▶ Task inputs:
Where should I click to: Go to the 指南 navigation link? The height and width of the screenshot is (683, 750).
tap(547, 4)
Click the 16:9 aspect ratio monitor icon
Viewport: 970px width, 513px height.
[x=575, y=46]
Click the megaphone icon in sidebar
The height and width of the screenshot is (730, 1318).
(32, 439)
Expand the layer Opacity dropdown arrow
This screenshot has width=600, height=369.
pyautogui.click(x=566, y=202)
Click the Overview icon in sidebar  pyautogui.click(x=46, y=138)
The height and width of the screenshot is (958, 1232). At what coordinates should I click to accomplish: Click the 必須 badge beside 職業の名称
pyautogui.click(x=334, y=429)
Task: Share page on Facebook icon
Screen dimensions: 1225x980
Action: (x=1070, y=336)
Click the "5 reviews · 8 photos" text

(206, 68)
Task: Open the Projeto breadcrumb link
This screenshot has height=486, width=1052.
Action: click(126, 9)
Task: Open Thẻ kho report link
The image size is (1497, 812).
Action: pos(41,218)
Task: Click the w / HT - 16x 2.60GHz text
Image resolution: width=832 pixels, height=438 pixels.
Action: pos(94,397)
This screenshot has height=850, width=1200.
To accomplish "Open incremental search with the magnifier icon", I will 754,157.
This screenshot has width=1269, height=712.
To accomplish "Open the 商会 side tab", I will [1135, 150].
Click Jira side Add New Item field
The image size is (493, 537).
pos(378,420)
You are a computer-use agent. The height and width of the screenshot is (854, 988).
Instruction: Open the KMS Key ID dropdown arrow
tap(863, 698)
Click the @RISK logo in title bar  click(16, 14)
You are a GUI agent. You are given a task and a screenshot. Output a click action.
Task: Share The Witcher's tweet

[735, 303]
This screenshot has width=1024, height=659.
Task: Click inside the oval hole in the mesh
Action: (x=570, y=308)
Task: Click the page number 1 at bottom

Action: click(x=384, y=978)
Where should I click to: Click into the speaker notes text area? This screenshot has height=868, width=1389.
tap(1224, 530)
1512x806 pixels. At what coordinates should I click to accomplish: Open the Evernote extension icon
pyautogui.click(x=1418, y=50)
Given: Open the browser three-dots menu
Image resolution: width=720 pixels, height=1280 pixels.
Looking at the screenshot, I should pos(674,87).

▶ Brief:
Only the lines from the one containing "You are a GUI" through the last line of the records belong in the answer, each written out exactly.

▶ Solution for this exercise:
You are a GUI agent. You are given a task and a screenshot. Output a click action.
Task: Share The Witcher's tweet

[735, 303]
This screenshot has width=1024, height=659.
Task: Click inside the oval hole in the mesh
Action: (x=570, y=308)
Task: Click the page number 1 at bottom

Action: click(x=384, y=978)
Where should I click to: Click into the speaker notes text area? This screenshot has height=868, width=1389.
tap(1224, 530)
1512x806 pixels. At what coordinates should I click to accomplish: Open the Evernote extension icon
pyautogui.click(x=1418, y=50)
Given: Open the browser three-dots menu
Image resolution: width=720 pixels, height=1280 pixels.
Looking at the screenshot, I should pos(674,87).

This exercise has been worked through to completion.